In the development of the holophrastic stage of the acquiring language, a child absorbs different words first, and then expresses those words to communicate with the world. For instance, the child may associate simple words the parent says with the appropriate activity or object such as the words: mama, daddy, ball, dog, up, cookie, go, and bye-bye. Nevertheless, at about eight months of age before the holophrastic stage, the child’s babbling changes to a more sophisticated form of babbling. He begins to jabber sounds as if it contains questions, commands, and statements. In fact, the child learns the melody and rhythm of adult sentences. For example, he picks out the accented syllable in a word and doubles it to produces “da-da” for daddy, “ga-ga” for all gone, or “na-na” for banana.
The previously mentioned jargon stage, which is when a child uses, may be word of a particular group to communicate, in a child’s language development leads to the holophrastic stage. He develops his first expressive language skills with the use of his first words. It is important to understand that the first words he may say do not necessarily mean the same thing to his as they do to the parent. To the child in this stage a whole sentences worth of meaning may be “Milk!”, which could mean “Give me some more milk!” The parent most likely can quickly understand what her child is saying. We listen for clues, and then the mother may respond, “You want more milk?” The child takes the main word(s), and uses those to express.

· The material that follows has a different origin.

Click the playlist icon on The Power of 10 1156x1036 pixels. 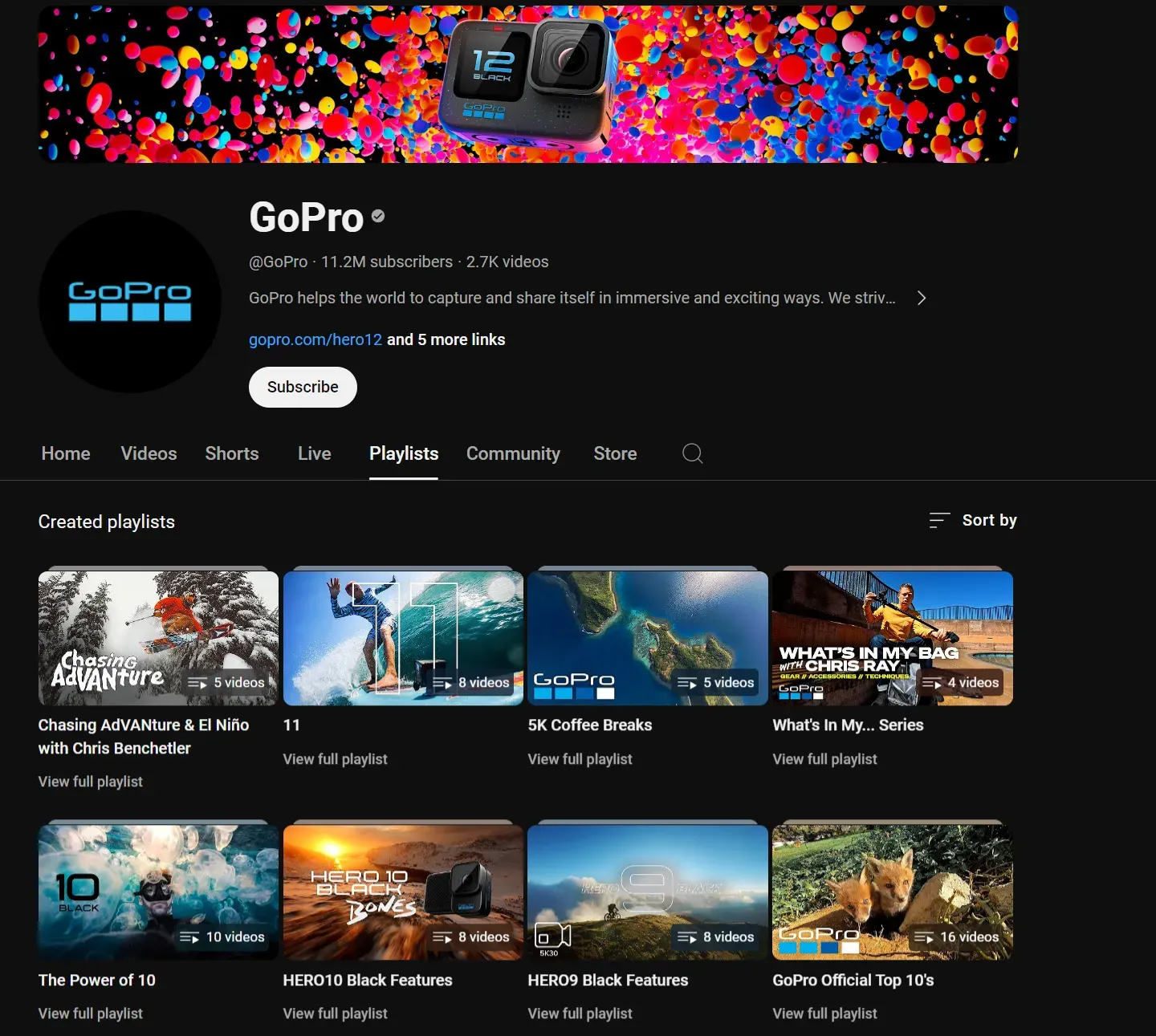[x=189, y=937]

The researcher, tough, interviewed several mothers about how many words could they recall saying at 12 months. The majority of the mothers noted that their child first put together two words just before or just after his second birthday. During the first months of life, the baby increases in his motor control skills meaning he is able to take up a range of postures, move him from place to place. As well, his voice comes more under his control, so the child begins to discover the different sounds he can produce. In fact, according to Tough, the baby’s own development and expectations of his parents and others, lead to the beginning of his first words. These words may appear towards the end of the first year, but it seems generally the child begins to use these words to communicate.
The baby’s first words like utterances which carry a range of meanings, are seen tools, which help him to differentiate his experiences. An adult leads a child to the developing of classification of words. For example, the child may say a word “ball”, and demonstrate the use of it by using his own and the adult’s use of the word in reference to his own particular ball.